[Numpy-discussion] matmul as a ufunc

Mon May 28 20:11:25 EDT 2018

On Mon, May 28, 2018 at 4:26 PM, Stephan Hoyer <shoyer at gmail.com> wrote:
> On Mon, May 21, 2018 at 5:42 PM Matti Picus <matti.picus at gmail.com> wrote:
>>
>> - create a wrapper that can convince the ufunc mechanism to call
>> __array_ufunc__ even on functions that are not true ufuncs
>
>
> I am somewhat opposed to this approach, because __array_ufunc__ is about
> overloading ufuncs, and as soon as we relax this guarantee the set of
> invariants __array_ufunc__ implementors rely on becomes much more limited.
>
> We really should have another mechanism for arbitrary function overloading
> in NumPy (NEP to follow shortly!).
>
>>
>> - expand the semantics of core signatures so that a single matmul ufunc
>> can implement matrix-matrix, vector-matrix, matrix-vector, and
>> vector-vector multiplication.
>
>
> I was initially concerned that adding optional dimensions for gufuncs would
> introduce additional complexity for only the benefit of a single function
> (matmul), but I'm now convinced that it makes sense:
> 1. All other arithmetic overloads use __array_ufunc__, and it would be nice
> to keep @/matmul in the same place.
> 2. There's a common family of gufuncs for which optional dimensions like
> np.matmul make sense: matrix functions where 1D arrays should be treated as
> 2D row- or column-vectors.
>
> One example of this class of behavior would be np.linalg.solve, which could
> support vectors like Ax=b and matrices like Ax=B with the signature
> (m,m),(m,n?)->(m,n?). We couldn't immediately make np.linalg.solve a gufunc
> since it uses a subtly different dispatching rule, but it's the same
> use-case.

Specifically, np.linalg.solve uses a unique rule where

   solve(a, b)

assumes that b is a stack of vectors if (a.ndim - 1 == b.ndim), and
otherwise assumes that it's a stack of matrices. This is pretty
confusing. You'd think that solve(a, b) should be equivalent to
(inv(a) @ b), but it isn't.

Say a.shape == (10, 3, 3) and b.shape == (3,). Then inv(a) @ b works,
and does what you'd expect: for each of the ten 3x3 matrices in a, it
computes the inverse and multiplies it by the 1-d vector in b (treated
as a column vector). But solve(a, b) is an error, because the
dimension aren't lined up to trigger the special handling for 1-d
vectors.

Or, say a.shape == (10, 3, 3) and b.shape == (3, 3). Then again inv(a)
@ b works, and does what you'd expect: for each of the ten 3x3
matrices in a, it computes the inverse and multiplies it by the 3x3
matrix in b. But again solve(a, b) is an error -- this time because
the special handling for 1-d vectors *does* kick in, even though it
doesn't make sense: it tries to match up the ten 3x3 matrices in a
against the three one-dimensional vectors in b, and 10 != 3 so the
broadcasting fails.

This also points to even more confusing possibilities: if a.shape ==
(3, 3) or (3, 3, 3, 3) and b.shape == (3, 3), then inv(a) @ b and
solve(a, b) both work and do the same thing. But if a.shape == (3, 3,
3), then inv(a) @ b and solve(a, b) both work, and do totally
*different* things.

I wonder if we should deprecate these corner cases, and eventually
migrate to making inv(a) @ b and solve(a, b) the same in all
situations. If we did, then solve(a, b) would actually be a gufunc
with signature (m,m),(m,n?)->(m,n?).

I think the cases that would need to be changed are those where
(a.ndim - 1 == b.ndim and b.ndim > 1). My guess is that this happens
very rarely in existing code, especially since (IIRC) this behavior
was only added a few years ago, when we gufunc-ified numpy.linalg.

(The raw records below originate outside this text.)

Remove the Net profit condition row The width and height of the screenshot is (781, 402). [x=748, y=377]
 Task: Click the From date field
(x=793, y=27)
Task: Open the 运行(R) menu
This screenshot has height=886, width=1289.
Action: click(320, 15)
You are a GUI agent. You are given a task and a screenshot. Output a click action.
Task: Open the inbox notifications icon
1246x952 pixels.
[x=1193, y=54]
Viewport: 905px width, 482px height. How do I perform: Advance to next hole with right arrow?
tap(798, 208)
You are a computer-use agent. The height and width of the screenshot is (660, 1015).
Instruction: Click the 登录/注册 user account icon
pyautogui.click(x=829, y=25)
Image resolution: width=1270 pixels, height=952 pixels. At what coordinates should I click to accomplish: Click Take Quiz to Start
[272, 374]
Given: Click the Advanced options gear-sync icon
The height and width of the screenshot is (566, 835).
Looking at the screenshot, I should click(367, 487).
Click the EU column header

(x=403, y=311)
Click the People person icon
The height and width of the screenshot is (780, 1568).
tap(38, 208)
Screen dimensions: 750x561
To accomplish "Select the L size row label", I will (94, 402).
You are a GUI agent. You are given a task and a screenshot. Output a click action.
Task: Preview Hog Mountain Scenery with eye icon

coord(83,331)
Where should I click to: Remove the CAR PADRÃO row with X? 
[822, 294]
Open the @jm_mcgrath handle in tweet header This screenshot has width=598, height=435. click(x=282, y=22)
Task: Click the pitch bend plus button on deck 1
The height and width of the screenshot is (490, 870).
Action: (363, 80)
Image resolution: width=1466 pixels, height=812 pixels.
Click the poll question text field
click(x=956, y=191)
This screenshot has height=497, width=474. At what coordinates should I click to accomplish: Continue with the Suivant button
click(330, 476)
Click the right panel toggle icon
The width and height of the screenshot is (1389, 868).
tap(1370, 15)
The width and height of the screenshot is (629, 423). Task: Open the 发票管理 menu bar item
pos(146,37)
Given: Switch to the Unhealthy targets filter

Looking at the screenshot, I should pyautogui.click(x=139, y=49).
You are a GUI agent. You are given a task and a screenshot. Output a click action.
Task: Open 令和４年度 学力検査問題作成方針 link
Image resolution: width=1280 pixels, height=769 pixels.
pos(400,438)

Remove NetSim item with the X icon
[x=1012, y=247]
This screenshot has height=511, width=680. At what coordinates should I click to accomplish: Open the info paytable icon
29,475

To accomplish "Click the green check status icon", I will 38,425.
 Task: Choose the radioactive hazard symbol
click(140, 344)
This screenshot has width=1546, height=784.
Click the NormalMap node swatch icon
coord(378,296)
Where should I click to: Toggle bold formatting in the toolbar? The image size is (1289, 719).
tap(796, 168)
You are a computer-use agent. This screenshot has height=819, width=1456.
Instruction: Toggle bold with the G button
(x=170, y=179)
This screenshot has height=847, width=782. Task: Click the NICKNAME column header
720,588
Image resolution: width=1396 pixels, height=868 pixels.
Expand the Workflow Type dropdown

> Another example would be the "matrix transpose" function that has been
> occasionally proposed, to swap the last two dimensions of an array. It could
> have the signature (m?,n)->(n,m?), which ensure that it is still well
> defined (as the identity) on 1d arrays.

Unfortunately I don't think we could make "broadcasting matrix
transpose" be literally a gufunc, since it should return a view. But I
guess there'd still be some value in having the notation available
just when talking about it, so we could say "this operation is *like*
a gufunc with signature (m?,n)->(n,m?), except that it returns a
view".

-n

-- 
Nathaniel J. Smith -- https://vorpus.org